Wednesday, April 30, 2008

Paper published


Bit of a rarity these days. My paper on identifiers in biodiversity informatics, which I mentioned earlier when I deposited the preprint at Nature Precedings, has been published in Briefings in Bioinformatics (doi:10.1093/bib/bbn022).

Here's the abstract:
A major challenge facing biodiversity informatics is integrating data stored in widely distributed databases. Initial efforts have relied on taxonomic names as the shared identifier linking records in different databases. However, taxonomic names have limitations as identifiers, being neither stable nor globally unique, and the pace of molecular taxonomic and phylogenetic research means that a lot of information in public sequence databases is not linked to formal taxonomic names. This review explores the use of other identifiers, such as specimen codes and GenBank accession numbers, to link otherwise disconnected facts in different databases. The structure of these links can also be exploited using the PageRank algorithm to rank the results of searches on biodiversity databases. The key to rich integration is a commitment to deploy and reuse globally unique, shared identifiers [such as Digital Object Identifiers (DOIs) and Life Science Identifiers (LSIDs)], and the implementation of services that link those identifiers.

-----

Exercise description: According to the blog post about the identifiers paper, which algorithm can exploit the structure of links between identifiers to rank search results on biodiversity databases? Answer from the blog post alone.

-----

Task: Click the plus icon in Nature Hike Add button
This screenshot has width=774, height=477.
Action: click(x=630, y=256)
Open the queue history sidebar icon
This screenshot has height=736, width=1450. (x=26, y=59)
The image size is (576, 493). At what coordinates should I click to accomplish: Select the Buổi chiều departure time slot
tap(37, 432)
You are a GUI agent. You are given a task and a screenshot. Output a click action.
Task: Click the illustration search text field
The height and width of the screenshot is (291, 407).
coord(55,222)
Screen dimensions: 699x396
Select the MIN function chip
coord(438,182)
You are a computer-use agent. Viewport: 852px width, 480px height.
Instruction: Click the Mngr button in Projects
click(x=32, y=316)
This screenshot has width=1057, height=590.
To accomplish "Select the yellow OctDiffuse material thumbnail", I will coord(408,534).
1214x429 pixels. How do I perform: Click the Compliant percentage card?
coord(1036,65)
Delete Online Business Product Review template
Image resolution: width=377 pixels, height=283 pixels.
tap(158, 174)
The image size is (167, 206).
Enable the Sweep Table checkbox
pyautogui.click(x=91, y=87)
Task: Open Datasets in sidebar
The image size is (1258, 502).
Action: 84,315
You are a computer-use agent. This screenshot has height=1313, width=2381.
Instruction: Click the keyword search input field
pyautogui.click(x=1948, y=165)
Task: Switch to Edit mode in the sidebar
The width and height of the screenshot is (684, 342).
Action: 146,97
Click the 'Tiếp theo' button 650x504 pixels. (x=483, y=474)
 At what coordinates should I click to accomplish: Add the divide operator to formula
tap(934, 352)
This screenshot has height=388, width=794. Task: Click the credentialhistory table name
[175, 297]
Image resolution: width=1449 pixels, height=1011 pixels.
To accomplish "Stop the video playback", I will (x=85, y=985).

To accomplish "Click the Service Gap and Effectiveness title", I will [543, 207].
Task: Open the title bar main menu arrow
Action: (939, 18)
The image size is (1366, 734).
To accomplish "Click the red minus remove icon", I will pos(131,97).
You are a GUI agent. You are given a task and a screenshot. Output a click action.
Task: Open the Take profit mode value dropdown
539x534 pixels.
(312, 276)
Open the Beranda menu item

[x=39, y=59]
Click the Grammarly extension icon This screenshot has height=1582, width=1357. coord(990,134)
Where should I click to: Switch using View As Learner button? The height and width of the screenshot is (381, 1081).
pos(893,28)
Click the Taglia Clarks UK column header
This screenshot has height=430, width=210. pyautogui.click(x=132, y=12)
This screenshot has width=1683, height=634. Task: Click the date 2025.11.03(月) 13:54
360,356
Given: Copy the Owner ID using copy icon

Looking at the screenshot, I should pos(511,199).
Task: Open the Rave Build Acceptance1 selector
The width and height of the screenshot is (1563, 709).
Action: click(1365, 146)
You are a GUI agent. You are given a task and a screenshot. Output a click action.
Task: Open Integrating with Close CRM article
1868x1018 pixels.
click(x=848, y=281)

-----

Answer for this exercise: The PageRank algorithm.